» **Compiti**
**a)** Riassumi in due frasi l'estratto su Matteo Renzi.
**b)** Prosegui l'estratto su Matteo Renzi partendo dal punto in cui si interrompe.

» **Estratto**
MATTEO RENZI è ormai sotto
choc, fa i suoi comizi in tv dicendo il contrario rispetto ai suoi
comportamenti. Ha proclamato la “l” di legalità come suo simbolo, ha praticato
invece la "i" di illegalità come azione di governo e gestione del
potere all'interno del partito.
Il parolaio fiorentino ha perso
le staffe, è un disco rotto. Confonde la democrazia delle regole certe con
l'assolutismo delle regole che mutano al mutare dei destinatari.
Il caso De Luca è
l'emblema di un cortocircuito, innanzitutto mediatico, che annienta il
diritto alla chiarezza non solo degli elettori campani, ma di tutti coloro
che sono chiamati ad esprimere il loro voto domenica prossima. Come i suoi predecessori al Nazareno, Matteo
Renzi non ha resistito al richiamo della foresta che per certa sinistra è
rappresentato dall'arroganza dialettica contro il vero e più temibile
avversario politico tutt'ora in circolazione, il Presidente Silvio
Berlusconi.

» **Materiale fornito**
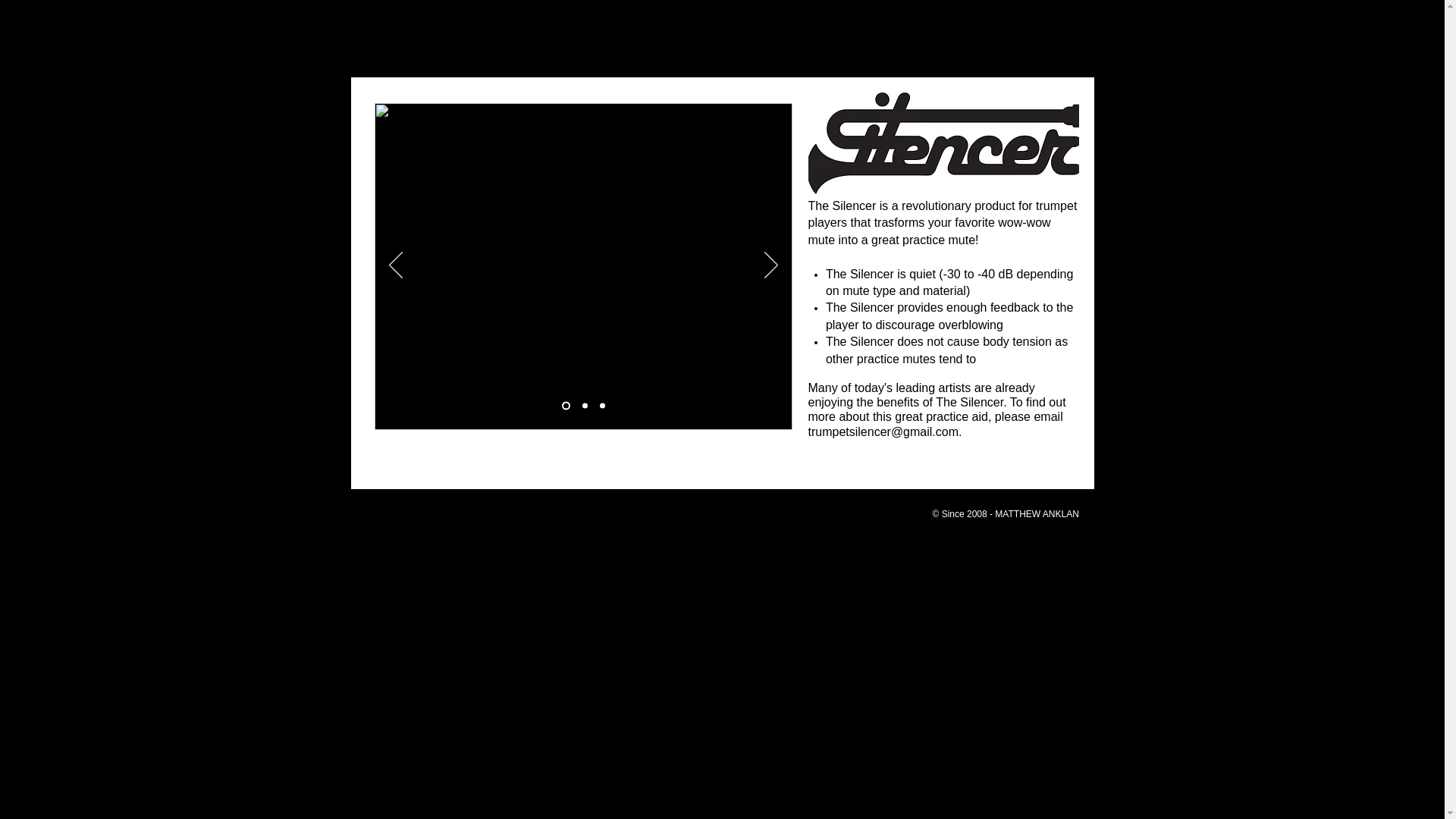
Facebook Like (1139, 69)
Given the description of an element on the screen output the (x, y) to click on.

» **Elenco risposte**
**a)** Secondo l'estratto, Matteo Renzi ha proclamato la legalità come suo simbolo ma ha praticato l'illegalità nell'azione di governo e nella gestione del potere all'interno del partito, confondendo la democrazia delle regole certe con l'assolutismo di regole che mutano al mutare dei destinatari. Il caso De Luca è indicato come emblema di un cortocircuito mediatico che annienta il diritto alla chiarezza degli elettori, mentre Renzi, come i suoi predecessori al Nazareno, ha ceduto all'arroganza dialettica contro Silvio Berlusconi.

**b)**
Nessuna novità, tutto come prima. Renzi ha forse rottamato qualche
vecchio comunista, ma non ha affatto archiviato i metodi politici e le
strategie comunicative che in questi venti anni hanno portato la sinistra
italiana a proporsi agli italiani non come un'alternativa credibile, ma
solamente come un'accozzaglia rancorosa di uomini contro.